It seems that they too want to watch American Idol every week and know they have to pay for it. What to do? It’s simple. The activists have formed a national association and send troops of recruiters to college campuses to compete with the likes of IBM, AT&T, the CIA and the French Foreign Legion.

Here’s a typical sales presentation being made to a typical student at a typical college by a typical activist association representative.

Recruiter: Young man, the Activist Association of America offers you a unique opportunity to see your country in a way most Americans don’t — from the inside of a jail.

Student: I’m not convinced. What are the real benefits to society in full time activism?

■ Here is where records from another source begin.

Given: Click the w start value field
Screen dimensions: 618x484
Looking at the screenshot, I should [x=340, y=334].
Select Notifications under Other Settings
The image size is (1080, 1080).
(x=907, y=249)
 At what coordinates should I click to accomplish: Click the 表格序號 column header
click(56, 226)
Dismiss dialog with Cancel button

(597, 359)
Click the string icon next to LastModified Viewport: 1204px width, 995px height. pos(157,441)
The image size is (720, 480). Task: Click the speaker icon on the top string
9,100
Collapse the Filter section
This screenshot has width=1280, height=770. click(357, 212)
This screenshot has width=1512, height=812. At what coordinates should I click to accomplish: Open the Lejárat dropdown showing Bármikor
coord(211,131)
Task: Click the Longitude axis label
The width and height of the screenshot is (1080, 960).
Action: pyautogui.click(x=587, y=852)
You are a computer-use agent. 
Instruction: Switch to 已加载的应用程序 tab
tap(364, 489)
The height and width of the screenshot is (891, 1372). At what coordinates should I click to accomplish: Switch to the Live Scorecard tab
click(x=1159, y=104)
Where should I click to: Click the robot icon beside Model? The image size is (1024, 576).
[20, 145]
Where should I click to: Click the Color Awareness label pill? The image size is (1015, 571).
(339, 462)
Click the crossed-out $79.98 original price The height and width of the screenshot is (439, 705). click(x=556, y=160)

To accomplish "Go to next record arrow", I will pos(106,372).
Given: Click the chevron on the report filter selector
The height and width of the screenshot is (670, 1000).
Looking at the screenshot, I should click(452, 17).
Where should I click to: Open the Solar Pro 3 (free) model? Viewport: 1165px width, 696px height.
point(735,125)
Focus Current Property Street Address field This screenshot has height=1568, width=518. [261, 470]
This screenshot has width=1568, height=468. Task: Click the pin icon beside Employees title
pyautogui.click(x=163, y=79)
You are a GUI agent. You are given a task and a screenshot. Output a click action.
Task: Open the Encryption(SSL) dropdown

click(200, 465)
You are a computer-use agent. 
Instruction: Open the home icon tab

Recruiter: A good question. First of all, if you in any way believe that activism can affect positive social change, our association has a detailed catalogue of 4,321 causes you can choose from. A very popular cause in Sanibel, for example, is the protest against the Timbers’ and Doc Ford? policy of not accepting dinner reservations. We have a demonstration planned later this month outside those establishments. Schools of fish will charge reverse discrimination because they’re only blackened and not whitened. The following month, we’ll have a demonstration for homeless egrets, for the rights of sun worshipers who refuse to use sun tan lotion, and for Sanibel restaurant patrons who advocate formal dress for all occasions. We find causes everywhere and are constantly adding new ones to our catalogue.

Student: Okay, you’ve convinced me. I’ll cancel my next meeting with IBM. What’s the next step?

Recruiter: You’ll undergo basic training for ten weeks to learn how to be an activist. Then we have an exciting first assignment planned for you. In September you will make your way to Sanibel Island and join in a planned demonstration by the island’s alligator population to demand equal representation on the city council.